When using en-face OCT angiography (OCT-A), a new study has found that with-the-rule (WTR) astigmatism may affect the data interpretation, given that increasing levels of astigmatism led to diminishing parafoveal vessel length and perfusion density that is more symmetrical in vertical quadrants and most pronounced in the nasal region.

The research team attributes their findings to a high prevalence of horizontal vessels nasally, and the horizontal optical defocus induced by WTR astigmatism.

OCT-A allows for noninvasive evaluation of the retinal vascular architecture, rapid image acquisition, depth-resolved image segmentation, as well as the avoidance of discomfort and associated risk of intravenous fluorescein dye injection; however, OCTA has its own shortcomings including image distortion, de-centration, defocus, and uncorrected axial length, which may negatively affect its reproducibility and reliability, says researcher Jesse Jung, MD, who is a partner at East Bay Retina Consultants in Oakland, CA.

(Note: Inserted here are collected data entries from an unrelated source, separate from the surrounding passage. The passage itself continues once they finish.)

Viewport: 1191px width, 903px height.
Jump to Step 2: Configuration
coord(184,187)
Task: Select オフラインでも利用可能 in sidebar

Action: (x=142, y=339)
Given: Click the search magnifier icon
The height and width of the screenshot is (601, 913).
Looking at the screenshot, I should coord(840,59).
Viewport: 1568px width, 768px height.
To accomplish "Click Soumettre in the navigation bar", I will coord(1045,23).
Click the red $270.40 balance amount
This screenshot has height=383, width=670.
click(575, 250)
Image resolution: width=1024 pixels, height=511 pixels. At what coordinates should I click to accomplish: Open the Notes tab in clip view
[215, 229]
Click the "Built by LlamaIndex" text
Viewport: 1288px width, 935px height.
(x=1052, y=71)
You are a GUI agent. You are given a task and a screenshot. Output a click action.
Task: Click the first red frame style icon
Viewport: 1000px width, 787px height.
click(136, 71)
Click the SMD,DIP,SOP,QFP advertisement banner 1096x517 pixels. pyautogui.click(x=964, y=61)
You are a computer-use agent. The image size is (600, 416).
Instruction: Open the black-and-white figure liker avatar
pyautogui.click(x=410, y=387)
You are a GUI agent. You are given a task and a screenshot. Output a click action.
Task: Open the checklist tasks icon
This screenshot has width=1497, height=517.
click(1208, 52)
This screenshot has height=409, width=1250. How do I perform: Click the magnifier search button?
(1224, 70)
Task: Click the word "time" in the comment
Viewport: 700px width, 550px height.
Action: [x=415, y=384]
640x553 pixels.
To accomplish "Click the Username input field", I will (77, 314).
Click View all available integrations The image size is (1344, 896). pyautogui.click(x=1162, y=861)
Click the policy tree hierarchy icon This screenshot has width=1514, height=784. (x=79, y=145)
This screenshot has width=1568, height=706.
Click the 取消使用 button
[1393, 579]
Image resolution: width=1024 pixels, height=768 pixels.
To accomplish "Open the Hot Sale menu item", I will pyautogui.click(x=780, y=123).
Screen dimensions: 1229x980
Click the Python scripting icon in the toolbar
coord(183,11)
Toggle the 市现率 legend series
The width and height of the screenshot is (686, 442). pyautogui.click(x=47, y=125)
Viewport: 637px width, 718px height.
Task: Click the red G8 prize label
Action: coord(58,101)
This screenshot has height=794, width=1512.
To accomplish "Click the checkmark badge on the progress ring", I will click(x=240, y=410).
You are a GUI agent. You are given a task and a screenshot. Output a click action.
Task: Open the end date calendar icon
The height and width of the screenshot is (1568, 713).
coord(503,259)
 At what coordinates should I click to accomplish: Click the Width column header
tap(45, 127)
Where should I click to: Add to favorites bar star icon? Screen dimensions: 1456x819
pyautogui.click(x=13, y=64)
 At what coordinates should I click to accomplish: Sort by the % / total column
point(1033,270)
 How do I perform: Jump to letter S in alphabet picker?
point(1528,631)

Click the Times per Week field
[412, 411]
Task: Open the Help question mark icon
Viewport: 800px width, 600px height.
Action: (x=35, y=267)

 Even with these limitations, most issues can be corrected by proper image acquisition, he says. Still, although any issues can be mitigated with proper technician training, inherent anatomical aspects of eyes, such as spherical refraction, need to be corrected by the devices themselves, he adds.

“In current OCT-A systems, the telecentric lens can adjust for spherical refractive error, but the exact affect of astigmatism has not been elucidated,” Dr. Jung says.

To understand the influence of astigmatism, Dr. Jung and his team tested the effect of WTR cylindrical astigmatism on quantitative vessel density metrics.

Using a 3x3mm scan pattern, the investigators imaged 15 eyes of 15 patients including normal eyes without astigmatism and those with 0.75D, 1.75D and 2.75D of WTR astigmatism. Quantitative parameters, including FAZ metrics, parafoveal vessel length density and perfusion density, were corrected for magnification secondary to axial length and analyzed.

For every 1D increase in induced WTR astigmatism, the researchers observed an associated, statistically significant decrease in vessel length and perfusion density within all of the ETDRS (Early Treatment Diabetic Retinopathy Study) inner-ring quadrants, and especially nasally.

Additionally, for every 1D increase in induced astigmatism, the resulting decrease in the inner-ring superior quadrant was 12% greater for vessel density and 16% greater for perfusion density compared with the inferior quadrant.

The study also noted the resulting decrease in the inner-ring nasal quadrant was 40% greater for vessel length density and 48% greater for perfusion density vs. the temporal quadrant.

Since all four quadrants in the ETDRS fields have horizontal and vertical vessels within the fields, the influence of WTR would induce astigmatic power along the horizontally oriented vessels, therefore blurring these vessels and sparing the vertical vessels in all fields, Dr. Jung notes.

As seen histology and on OCT-A, the superficial capillary plexus vessels follow parallel to the nerve fiber layer; therefore, the effect of WTR astigmatism has a more profound affect on horizontally oriented vessels (i.e. the nasal macula). This is why there is a more profound difference in the horizontal meridian (nasal vs. temporal) compared with the vertical meridian, Dr. Jung explains.

“All quadrants will be affected by induced astigmatism because there are horizontal capillaries in each quadrant, just more so in the nasal quadrant because it has more horizontal capillaries,” he says.